He is moderate in inflicting deserved correction. Many a schoolmaster better answereth the name paidotribes1 than paidagogos, rather tearing his scholar's flesh with whipping than giving them good education. No wonder if his scholars hate the Muses, being presented unto them in the shapes of fiends and furies.

Such an Orbilius mars more scholars than he makes. Their tyranny hath caused many tongues to stammer which spake plain by nature, and whose stuttering at first was nothing else but fears quavering on their speech at their master's presence; and whose mauling them about their heads hath dulled those who in quickness exceeded their master.

1 Boy-bruiser.

2 An instructor; literally, a boy's guide.

SAMUEL BUTLER.

Raw data.

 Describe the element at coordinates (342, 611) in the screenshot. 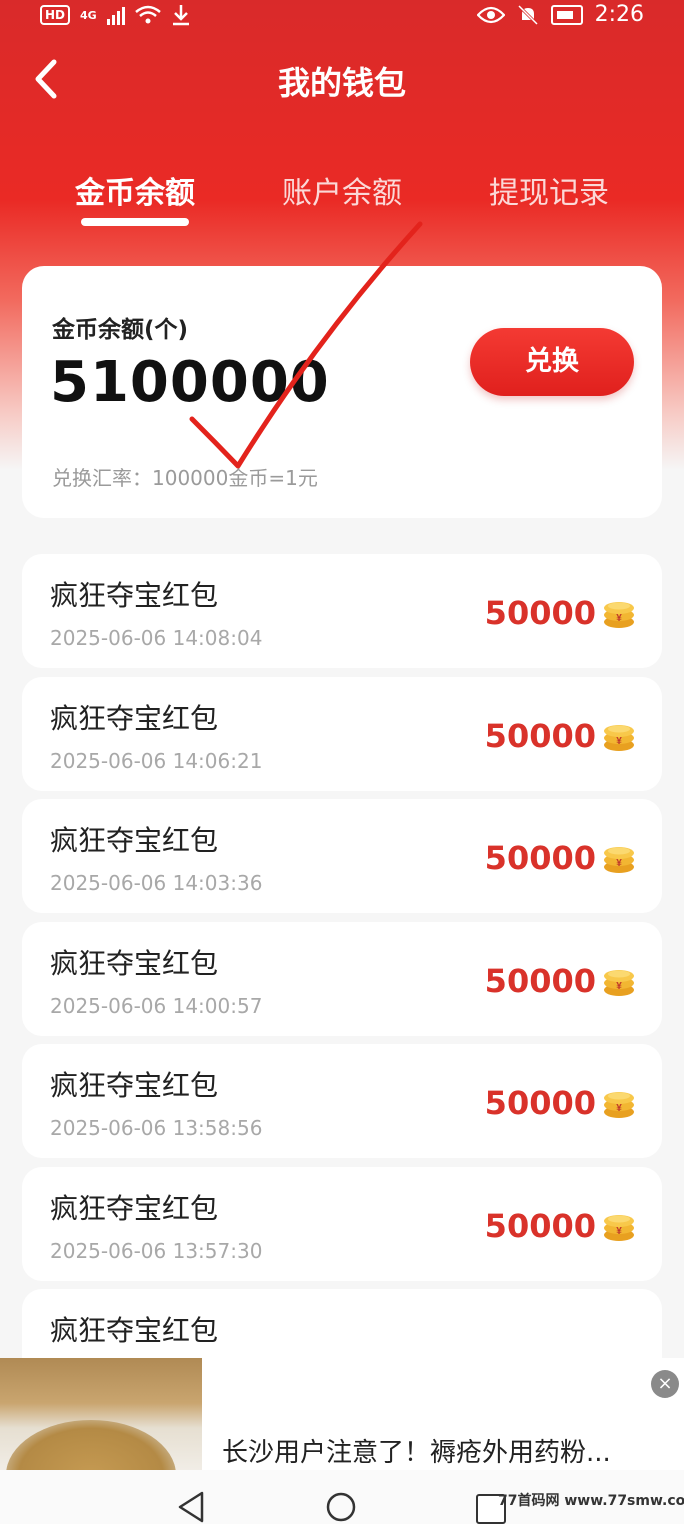

I see `list-item: 疯狂夺宝红包 2025-06-06 14:08:04 50000 ¥` at that location.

Problem details. Rewrite the part of the passage on the schoolmaster that opens with "Such an Orbilius" and closes with "SAMUEL BUTLER.", replacing "tyranny" with "cruelty". This material has no connection to the passage on the schoolmaster.

Written solution.
Such an Orbilius mars more scholars than he makes. Their cruelty hath caused many tongues to stammer which spake plain by nature, and whose stuttering at first was nothing else but fears quavering on their speech at their master's presence; and whose mauling them about their heads hath dulled those who in quickness exceeded their master.

1 Boy-bruiser.

2 An instructor; literally, a boy's guide.

SAMUEL BUTLER.